5 stitches for leaves

Leaves are one of the most common subject matters when it comes to embroidery. You can stitch them all around flowers. You can use them to decorate quotes and names. Or you can always make them the main feature! So I've put together this list to help you decide what kind of leaves you want to stitch. There are tutorials for each of these stitches (just click on the name).


fly stitch

This is my absolute favourite stitch for leaves - no matter how large or small! It's so versatile you can even get 2 different effects from doing the same stitch. Closed fly stitch (when you do the stitches really close together) gives the effect of a full leaf with a spine down the centre. While open fly stitch (when you do the stitches further apart) gives an almost fern-like effect.


satin stitch

The old reliable satin stitch is perfect for small leaves. It's a great stitch for filling any sort of space really. So it's perfect when you want leaves in a solid block of colour. For a nice effect, angle your stitches diagonally rather than straight across or down.
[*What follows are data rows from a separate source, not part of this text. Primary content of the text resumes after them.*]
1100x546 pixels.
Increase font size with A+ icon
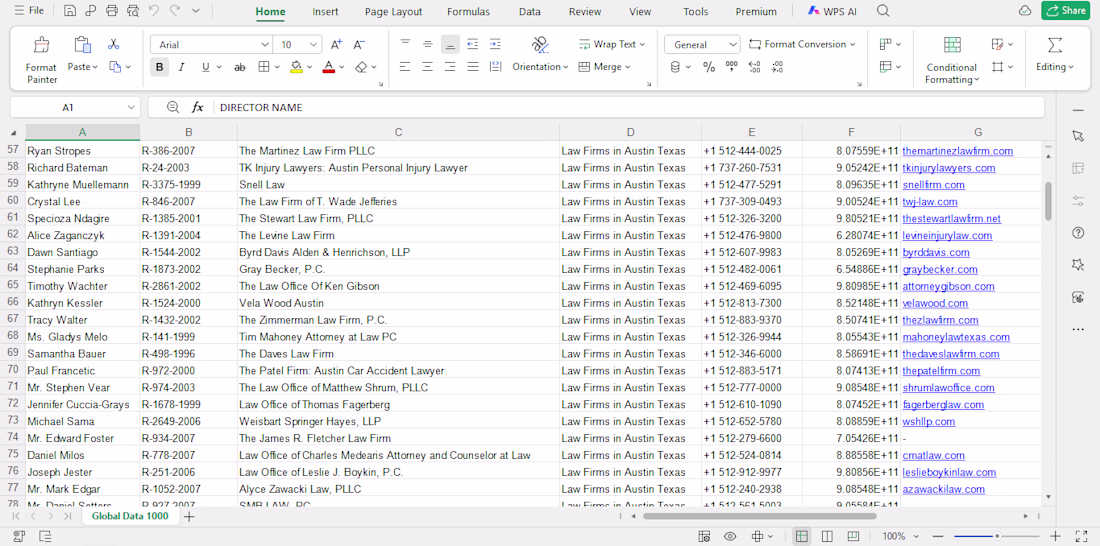pos(336,44)
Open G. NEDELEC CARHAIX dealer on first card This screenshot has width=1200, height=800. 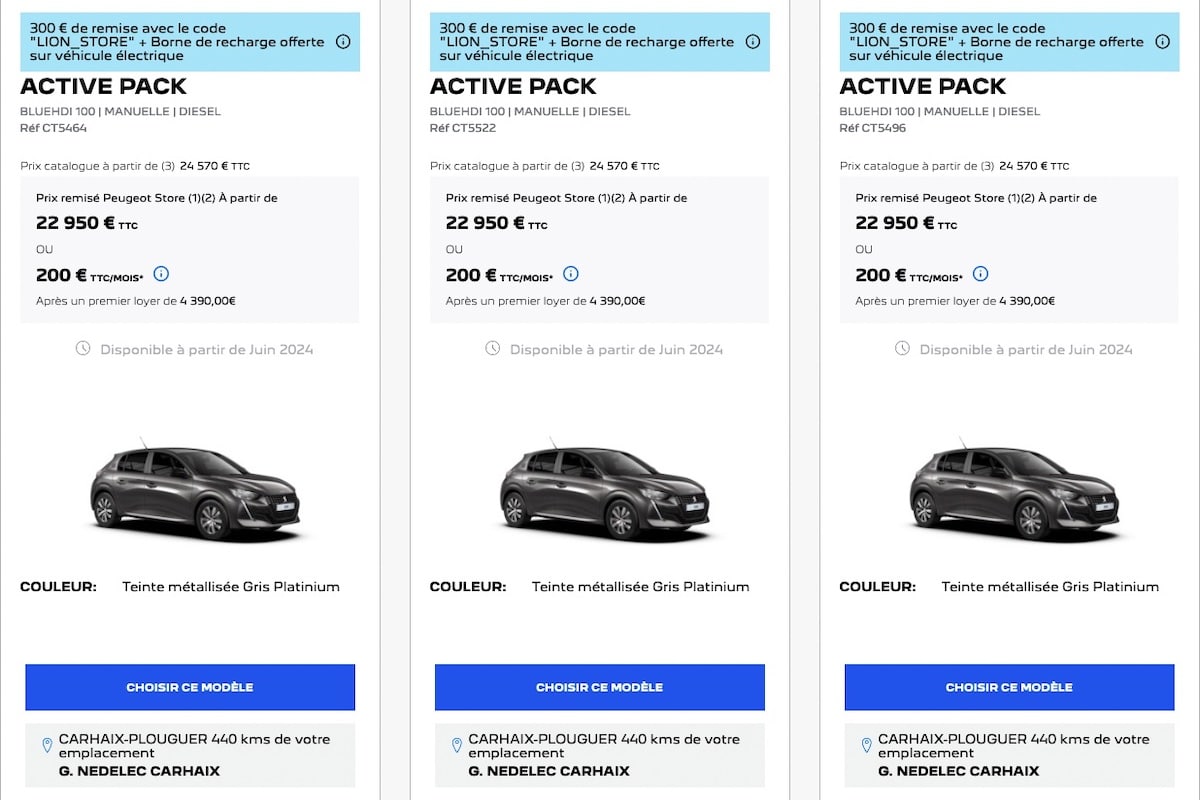point(139,771)
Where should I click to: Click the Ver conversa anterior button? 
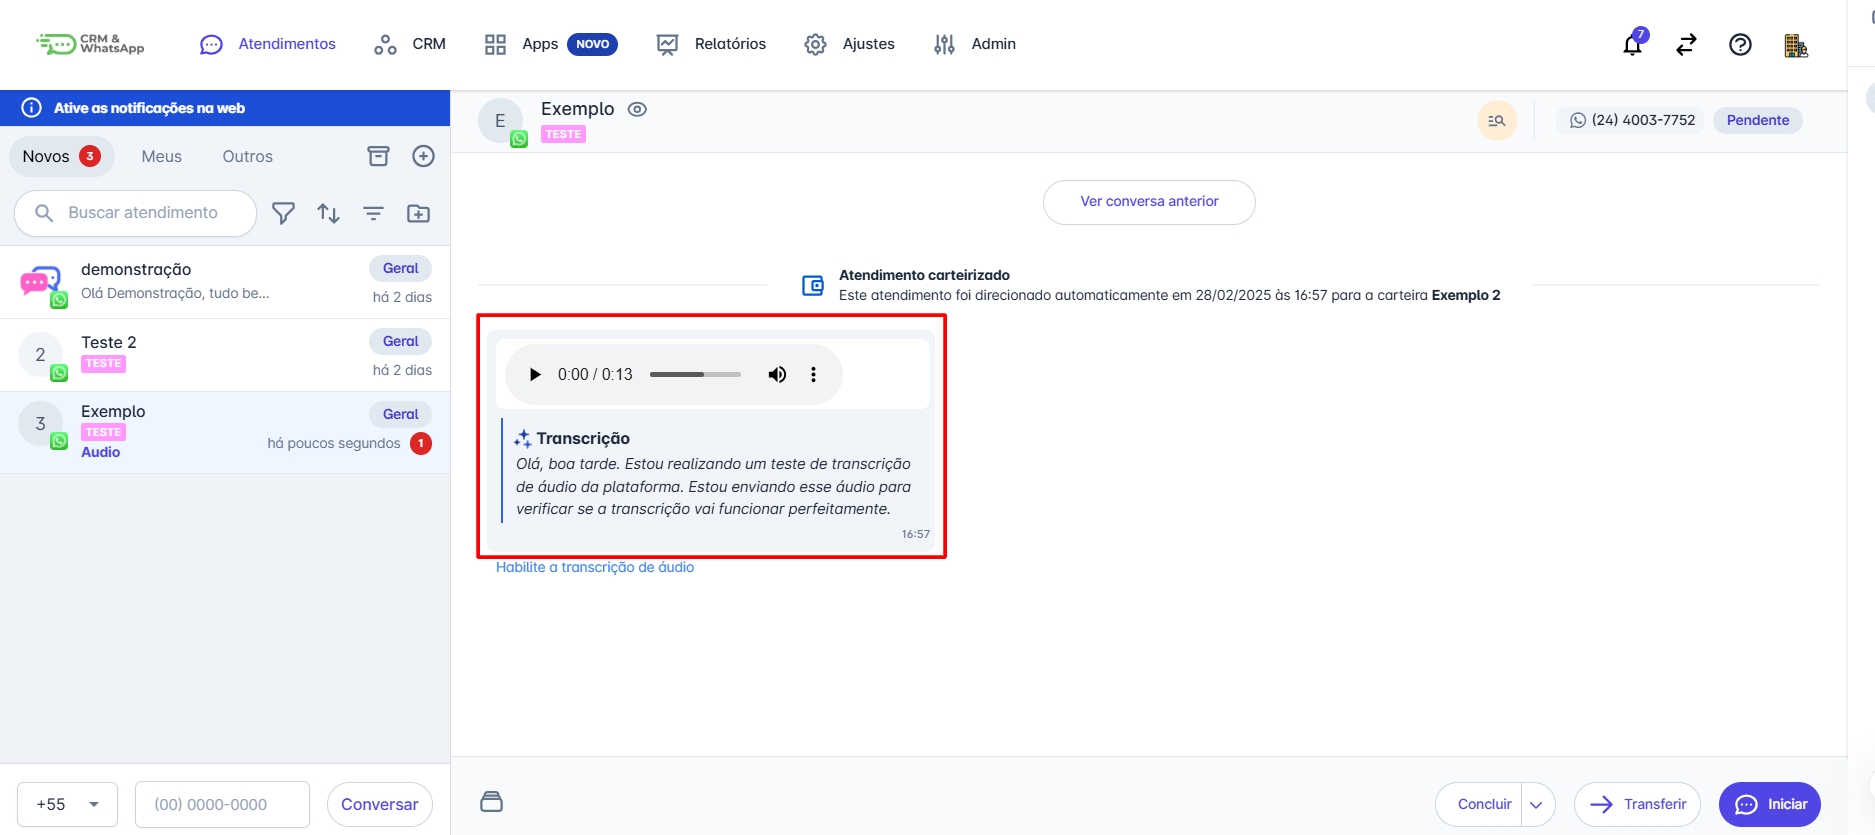pos(1149,202)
van dyke stitch and cretan stitch

Ok, you got me! There's actually 6 stitches on this list. But van dyke and cretan are fairly similar so I thought I'd cover both. These two give a slightly more stylised version of a leaf. Van dyke creates a beautiful braid effect down the centre line. While cretan's lines give a more pointed 'v' effect.

As with fly stitch, you can do these stitches closer together or far apart to get slightly different looks. Have fun experimenting with the different placements!


picot

This one looks a lot harder than it is, I promise. A simple weaving stitch done on top of the fabric to give you a 3D leaf! I always recommend doing your picots first so you don't catch your needle in your other stitches. You could always add some satin stitch or fly stitch leaves around your picot to give your piece a bit of depth.


ribbon stitch

You'll need some ribbon for this one instead of your embroidery floss. Ribbon stitch also gives a bit of depth to your work. Bunch them together, or spread them along a line stitch to create a vine. You can use different sized ribbons to get wider or thinner leaves. Or just change the length of your stitches to get longer or shorter leaves. If you're ready to try it out, get some silk ribbons here.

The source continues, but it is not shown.